Written by Yanis KharchafiUpdated on December, 12th 2025.
How can I maximise my tax savings in the canton of Vaud?
Introduction
Optimizing tax should be a major concern for many residents of the canton of Vaud. At FBKConseils, we see every year that many individuals, families, property owners and the self-employed can find it difficult to understand the tax mechanisms and possible deductions, resulting in a tax burden that is far too heavy.
Understanding the Swiss tax system, and tax in the canton of Vaud, can help you make significant savings.
In this article, we’ll explore the various tax optimization strategies available to Vaud taxpayers in 2024. Get ready to discover practical tips and useful resources for lightening your tax burden and maximizing your savings.
The line-up:
Step one: Understand the progressive nature of income tax in Switzerland and the canton of Vaud.
It’s no secret, and this principle is valid in all countries: the higher the taxable income, the higher the tax. However, in Switzerland, unlike in countries like France, you cannot move from a lower tax bracket to a higher one. In Switzerland, each income corresponds to a fixed tax rate.
In the canton of Vaud, here’s what the tax rates will look like in 2024, depending on your income. The rates range from 10% for the lowest incomes to around 40% for the highest incomes.

But beware: rates do not rise steadily. They rise rapidly at first, then ease off.
This detail is crucial: strategies to reduce your tax bill are particularly effective where the yield curve is rising fastest.

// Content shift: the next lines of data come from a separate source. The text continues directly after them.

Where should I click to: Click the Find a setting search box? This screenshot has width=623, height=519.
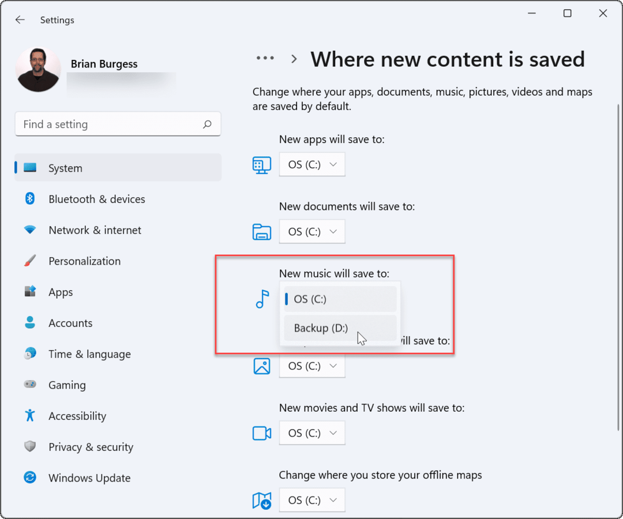click(x=110, y=124)
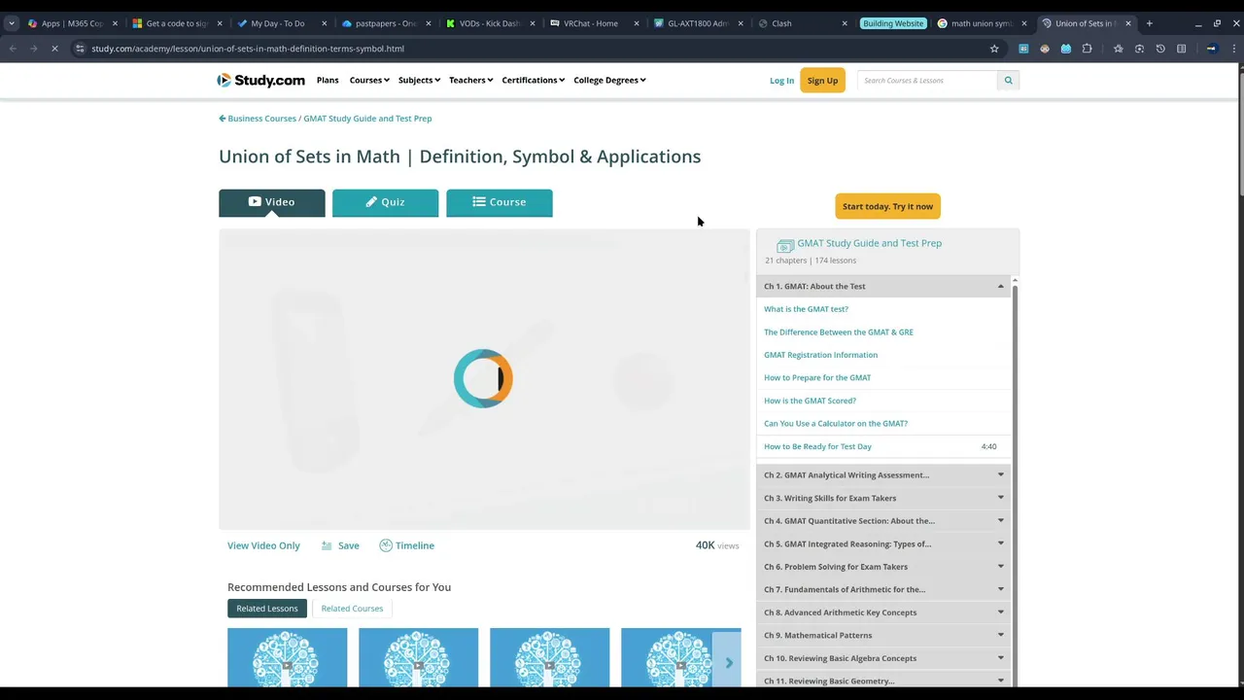Screen dimensions: 1244x700
Task: Open the Courses dropdown menu
Action: coord(369,81)
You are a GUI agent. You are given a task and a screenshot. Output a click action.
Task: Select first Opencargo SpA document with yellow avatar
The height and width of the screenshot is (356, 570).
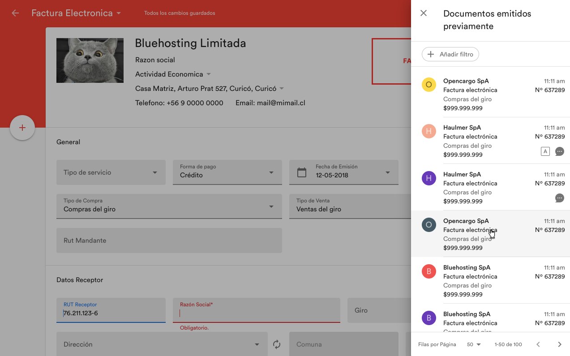click(x=490, y=94)
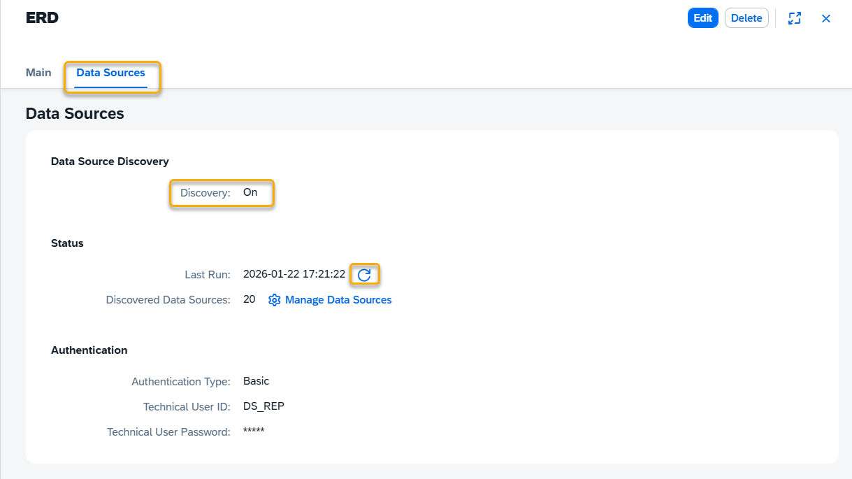Screen dimensions: 852x479
Task: Click the large Data Sources page heading
Action: tap(75, 113)
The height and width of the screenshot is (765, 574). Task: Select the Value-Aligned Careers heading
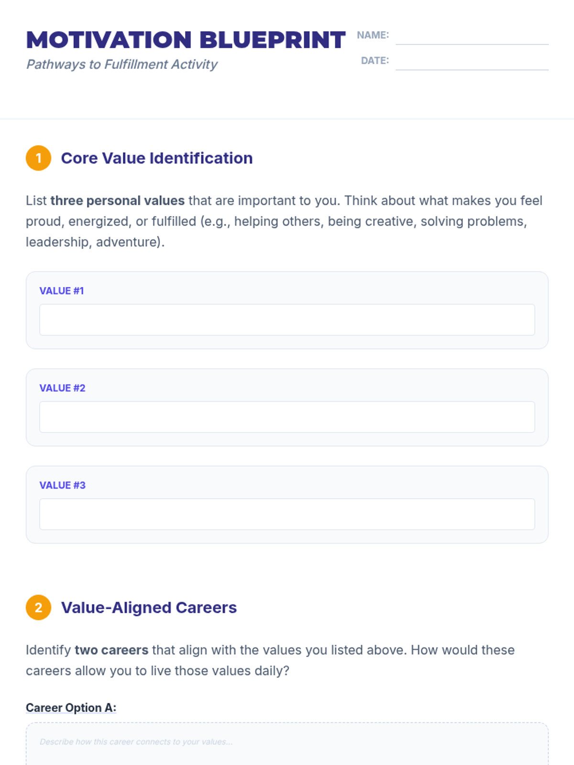[x=149, y=608]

Step two: A closer look at the special tax features of the canton of Vaud
Before diving into the various tax optimisation strategies, let’s take a moment to understand the specific tax situation of the canton of Vaud compared with its neighbours. Although Switzerland is striving to standardise taxes between cantons, each canton retains a certain amount of freedom. This autonomy can lead to significant variations in your tax burden, depending on your situation.
Travel expenses – Transport from home to work
Unlike Geneva or Valais, the canton of Vaud allows a substantial deduction for commuting, regardless of the means of transport used. It even offers an almost unlimited deduction for taxpayers using a private vehicle.
- Up to CHF 4,080 for public transport, depending on the number of kilometres travelled
- CHF 700 for people who do not use motorised transport (bicycle)
- There is no limit for taxpayers who can prove the need to use their private vehicle.
Business expenses
The canton of Vaud authorises an automatic and fairly generous deduction of 3% of your net salary without justification.
On the other hand, the canton of Vaud is more restrictive in other respects:
Medical expenses
In the canton of Vaud, you need to spend more than 5% of your income before you can deduct additional medical expenses.
Health insurance premiums
The canton of Vaud offers some of the lowest deductions for health insurance premiums, which are often insufficient to cover actual annual outgoings.
3rd pillar B
No deductions are accepted for this type of life insurance policy.
Construction interest
Construction interest is not deductible during the construction period of your property. The canton of Vaud considers that this interest increases the value of your property and therefore cannot be treated as an expense.
Step three: Possible tax optimisations in the canton of Vaud?
First optimisation: Choosing your commune of residence
This principle is true not only in the canton of Vaud, but also in the other Swiss cantons. Each commune is free to choose its tax rate, which means that the commune where you decide to live will have a significant impact on your annual tax burden, varying from 2% to more than 5% for the least sympathetic communes.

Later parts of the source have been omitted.